I've encountered jewelry of this general nature in places like craft fairs and small shops that sell handcrafted items. My guess would be that your grandmother came across this in such a place and thought it was cool. It might even be the brooch equivalent of a charm bracelet, where your grandmother picked the component charms that represented something personal. Or perhaps she knew somebody who crafted these kinds of items who made it for her, so it had special meaning or sentimental value to her.

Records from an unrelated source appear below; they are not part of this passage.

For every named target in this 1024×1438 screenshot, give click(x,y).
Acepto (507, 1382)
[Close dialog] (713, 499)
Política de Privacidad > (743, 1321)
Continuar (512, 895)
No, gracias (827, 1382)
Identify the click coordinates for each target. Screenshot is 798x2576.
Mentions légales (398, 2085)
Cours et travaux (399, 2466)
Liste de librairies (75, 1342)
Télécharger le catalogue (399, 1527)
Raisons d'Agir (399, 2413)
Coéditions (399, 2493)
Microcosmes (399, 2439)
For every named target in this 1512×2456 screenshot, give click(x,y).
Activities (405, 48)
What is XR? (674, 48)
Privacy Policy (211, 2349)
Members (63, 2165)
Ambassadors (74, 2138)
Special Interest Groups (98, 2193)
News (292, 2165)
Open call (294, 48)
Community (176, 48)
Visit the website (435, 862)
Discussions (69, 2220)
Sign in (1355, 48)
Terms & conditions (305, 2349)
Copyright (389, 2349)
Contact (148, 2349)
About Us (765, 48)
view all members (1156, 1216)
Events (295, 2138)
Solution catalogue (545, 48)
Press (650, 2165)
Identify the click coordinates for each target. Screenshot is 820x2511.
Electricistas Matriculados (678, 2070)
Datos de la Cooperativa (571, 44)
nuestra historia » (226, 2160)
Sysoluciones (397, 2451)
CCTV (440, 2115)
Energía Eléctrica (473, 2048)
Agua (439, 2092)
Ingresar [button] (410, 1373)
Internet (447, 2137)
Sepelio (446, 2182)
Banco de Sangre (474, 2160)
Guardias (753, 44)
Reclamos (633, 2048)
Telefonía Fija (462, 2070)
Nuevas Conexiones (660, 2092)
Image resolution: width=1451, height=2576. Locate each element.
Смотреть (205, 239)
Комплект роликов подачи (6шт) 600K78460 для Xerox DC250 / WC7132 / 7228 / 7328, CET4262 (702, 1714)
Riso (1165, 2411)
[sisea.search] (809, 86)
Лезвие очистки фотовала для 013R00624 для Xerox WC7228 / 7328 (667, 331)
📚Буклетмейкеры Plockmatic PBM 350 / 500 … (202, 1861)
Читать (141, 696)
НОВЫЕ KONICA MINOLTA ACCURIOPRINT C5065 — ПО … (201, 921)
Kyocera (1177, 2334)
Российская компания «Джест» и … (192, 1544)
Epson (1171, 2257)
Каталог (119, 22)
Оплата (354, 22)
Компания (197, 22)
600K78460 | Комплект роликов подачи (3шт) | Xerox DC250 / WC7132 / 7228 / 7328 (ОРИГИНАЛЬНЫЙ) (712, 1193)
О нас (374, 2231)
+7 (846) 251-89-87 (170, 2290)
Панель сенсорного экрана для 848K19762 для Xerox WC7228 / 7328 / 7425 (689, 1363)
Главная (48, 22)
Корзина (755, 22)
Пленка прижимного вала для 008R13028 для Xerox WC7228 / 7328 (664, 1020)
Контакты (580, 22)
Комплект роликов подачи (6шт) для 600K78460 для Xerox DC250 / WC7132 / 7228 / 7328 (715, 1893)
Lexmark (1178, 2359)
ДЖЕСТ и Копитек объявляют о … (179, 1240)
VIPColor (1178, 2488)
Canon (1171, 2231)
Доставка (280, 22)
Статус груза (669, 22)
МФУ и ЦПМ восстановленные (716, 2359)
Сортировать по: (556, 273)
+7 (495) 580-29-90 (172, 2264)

  • Glad you mentioned charm bracelets. It looks like someone took a charm bracelet and converted it into a broach, explains the chain links at the top. Possibly it was a loved one who passed and was cut into pieces to share with their descendants.
    – rebusB
    Jan 14, 2020 at 22:54
  • ...owned by a loved one...
    – rebusB
    Jan 16, 2020 at 15:12

Cherry amber and chrysoprase. Common in those areas for use of in costume jewelry

  • This only addresses a part of the question, can you expand on this, and tell us why you think these are used in the brooch?